Age effects reflect variation in risk of DA attributable to the ageing process. Conversely, period effects reflect variations in risk of DA that influence all age groups simultaneously, e.g., period-specific changes in the popularity and availability of substances of abuse (Nyabadza and Hove-Musekwa, 2010; Smith, 2006; Yu, 2012). Finally, cohort effects reflect variation in risk of DA among individuals who are defined by some shared historical experience, such as year or decade of birth.

The three time-related influences are not independent and are inherently confounded (Degenhardt et al., 2008; Holdcraft and Iacono, 2004; Mason et al., 1973; Roxburgh et al., 2010). The most appropriate solution is, therefore, to consider all three effects simultaneously by performing an Age-Period-Cohort analysis (Smith, 2008).

Only three studies have employed Age-Period-Cohort analyses in the field of DA, all focusing on only one specific substance (marijuana) and utilising national cross-sectional survey data (Kerr et al., 2007; Miech and Koester, 2012; Piontek et al., 2012). However, survey data can be inherently biased (Johnson and Fendrich, 2005), especially when estimating health care use among individuals with DA. There is therefore a need for studies using relevant proxies for health care use for DA, such as hospital admissions.

In Sweden, data from multiple nationwide registries and healthcare data can be linked via the unique 10-digit personal identification number assigned at birth (or immigration) to all Swedish residents. This has enabled the creation of a unique Swedish national-level DA dataset, spanning many decades and avoiding the problems of reporting bias common to survey-based data (Kendler et al., 2013b, 2012). However, results obtained from registry-based data used in age-period-cohort analyses are only valid if assessment of the outcome under investigation is also stable, accurate and complete over time. Of all the Swedish DA data available, only the Hospital Discharge Register fulfils these criteria. It contains data on all individual hospital admissions from all regions in Sweden and spans over four decades. The use of hospital admissions is a relevant proxy of the population’s health service use for DA, which may constitute a basis for effective prevention planning, treatment and other appropriate anti-DA policy responses (WHO, 2000).

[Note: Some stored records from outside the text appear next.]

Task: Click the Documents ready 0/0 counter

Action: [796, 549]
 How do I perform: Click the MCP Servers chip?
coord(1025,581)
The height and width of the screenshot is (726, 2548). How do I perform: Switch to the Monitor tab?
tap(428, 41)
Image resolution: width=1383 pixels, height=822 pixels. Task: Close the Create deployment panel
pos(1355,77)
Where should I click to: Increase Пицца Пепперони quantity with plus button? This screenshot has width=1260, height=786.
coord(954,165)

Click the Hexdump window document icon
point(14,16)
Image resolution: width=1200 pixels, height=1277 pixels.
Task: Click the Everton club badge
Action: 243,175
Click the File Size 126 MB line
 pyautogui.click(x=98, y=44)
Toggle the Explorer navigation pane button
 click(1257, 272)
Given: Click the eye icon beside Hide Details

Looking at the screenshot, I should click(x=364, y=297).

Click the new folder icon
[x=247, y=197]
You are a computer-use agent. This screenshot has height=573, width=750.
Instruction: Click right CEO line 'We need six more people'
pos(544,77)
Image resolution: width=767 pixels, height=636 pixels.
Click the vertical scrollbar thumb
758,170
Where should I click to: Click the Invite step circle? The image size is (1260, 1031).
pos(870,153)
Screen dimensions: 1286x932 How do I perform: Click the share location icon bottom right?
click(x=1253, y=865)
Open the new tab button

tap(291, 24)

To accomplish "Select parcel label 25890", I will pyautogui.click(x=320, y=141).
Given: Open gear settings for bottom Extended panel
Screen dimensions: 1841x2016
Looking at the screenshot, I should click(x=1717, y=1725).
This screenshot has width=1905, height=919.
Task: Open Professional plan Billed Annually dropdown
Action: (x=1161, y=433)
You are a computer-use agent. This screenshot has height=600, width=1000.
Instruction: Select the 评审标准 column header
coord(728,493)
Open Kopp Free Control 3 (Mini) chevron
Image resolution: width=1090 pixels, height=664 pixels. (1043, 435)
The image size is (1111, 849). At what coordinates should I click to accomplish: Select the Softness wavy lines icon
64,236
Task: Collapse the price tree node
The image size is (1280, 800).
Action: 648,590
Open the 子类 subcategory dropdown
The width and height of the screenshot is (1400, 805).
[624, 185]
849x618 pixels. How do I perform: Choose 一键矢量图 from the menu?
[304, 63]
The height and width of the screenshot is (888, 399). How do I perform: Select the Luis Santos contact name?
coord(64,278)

The aim of this study was to investigate the net effects of age, period and cohort on overall DA hospitalization rates within the total Swedish population, from 1975 to 2010. We hypothesised that the net effect of age on DA hospitalization rates would be strongest in young adults, with rates later declining in line with age-related psychological and sociological life course changes. We further hypothesised that DA hospitalization rates would be influenced by significant net period effects, as changes (for example) in substance popularity or national health policy occurred over time. As this study spanned four decades, we also expected to identify net birth cohort effects on DA hospitalization rates.

2. METHODS

We formed our database from the national Swedish Hospital Discharge Register, linking them to individuals using Swedish 10-digit personal ID numbers. We identified DA cases using main and secondary diagnosis ICD codes (ICD8: Drug dependence (304); ICD9: Drug psychoses (292) and Drug dependence (304); and ICD10: Mental and behavioural disorders due to psychoactive substance use (F11-F19), excluding alcohol (F10) or tobacco (F17)). This study was approved on 30th November 2011 by the Regional Ethical Review Board in Lund, Sweden (approval no. 2011/675).

2.1 Sample

We based all Age-Period-Cohort analyses on individuals aged fifteen years or more, born between 1950 and 1994. We divided the population into fifteen three-year birth cohorts (1950-1952, 1953-1955 … 1992-1994). We also created twelve three-year periods (1975-1977, 1978-1980… 2008-2010) within which to estimate our overall DA hospitalization rates. Individuals born in the first five cohorts had the potential to be recorded as drug abusers across all twelve periods; individuals born in the last birth cohort (1992-1994) across the final two periods only. For each period, we estimated a three-year DA hospitalization rate within each birth cohort from hospital discharge diagnoses that contained any of the ICD codes previously described. As past DA research has identified that men are approximately twice more likely to use and abuse illicit substances than women (Fothergill and Ensminger, 2006; Hicks et al., 2007; Kloos et al., 2009; Wetherington, 2007), we stratified our sample according to gender.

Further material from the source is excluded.